Christmas can be a time of existential angst. Think of Charlie Brown, dwarfed by a forest of shining, soulless metal trees and appalled by Snoopy’s decked-out doghouse. Just as the heroes of Charles Schulz’s holiday classic wrestled with the meaning of Christmas, so too do families today.
The struggle can be even more difficult when a family isn’t particularly religious or doesn’t have strong ethnic traditions from which to draw. How do you extract meaningful experiences from a season that seems bent on mindless consumption and empty gestures?
Kimberly Christensen has an answer. Before the holidays get underway, the mother of two sits down with her husband, David, to make thoughtful choices about how they’ll spend their time and money.

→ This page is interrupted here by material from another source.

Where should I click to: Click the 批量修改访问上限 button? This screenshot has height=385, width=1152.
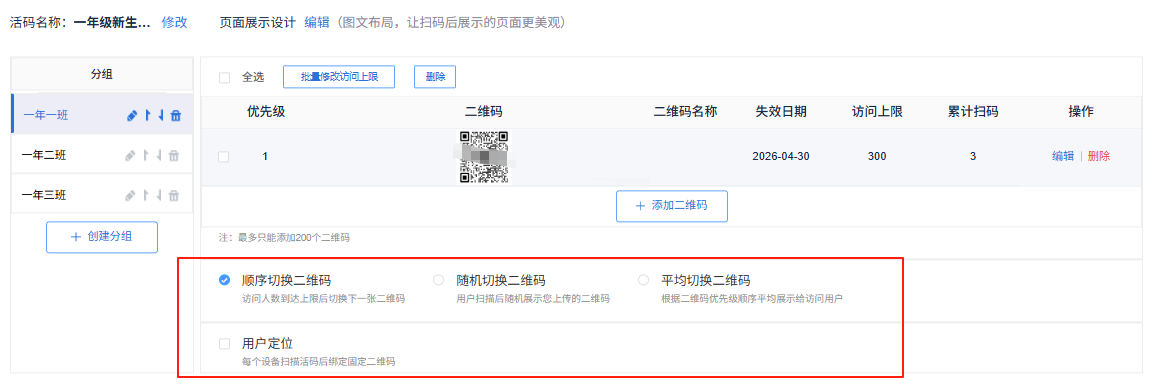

“We try to separate the meaningful from the consumer blare,” said Christensen, who lives in Seattle’s Wallingford neighborhood.
Getting children to think about something other than presents is “a tremendous challenge we all face with kids,” said Liliana Lengua, a psychology professor and director of the University of Washington’s Center for Child and Family Well-Being.
The Christensen family is embracing intentional parenting, a way to raise children that emphasizes making decisions thoughtfully rather than through rote reaction, Lengua said.
Research shows that the routines families establish, such as eating dinner together, are vital for children’s social and emotional development, she said. That extends to the holidays, when families can create their own traditions with activities like viewing holiday lights, baking and decorating — or whatever activity fits a family’s values or philosophy.
The rituals and traditions families establish are what strengthen bonds and build positive relationships.
“What we tend to remember often are the things we did, the rituals and habits, that one special event that happened,” Lengua said. “These are the things that establish our emotional connection to our family.”
The unique part of being human is a self-awareness that leads us to look for meaning in our lives, said Jana Mohr Lone, a UW professor and director of the school’s Center for Philosophy for Children.
Rituals and traditions are important because they help us acknowledge a moment, rather than continually rushing through life, she said. To encourage reflection in children, ask them questions such as “What are the things that matter most about this holiday?” or “Does it make you happier to give or receive?”
The Christensens talk to their kids, Soren, 10, and Aniela, 7, about the meaning of the season. They prioritize activities so they can slow down and relish each experience.
Kimberly Christensen created an Advent calendar that reveals not candy, but a daily activity such as reading a book together, calling someone to say “I love you,” or buying hot cocoa for a stranger.
They put together care packages that include gloves, socks and snacks that they keep in the car and give out to people in need.
The family schedules time for cozy, casual evenings together, and Christensen makes sure the activities span the season, not just one day.
“It helps us celebrate fun and family time,” she said, “and sometimes that’s the reason for doing it, not just because it’s Christmas.”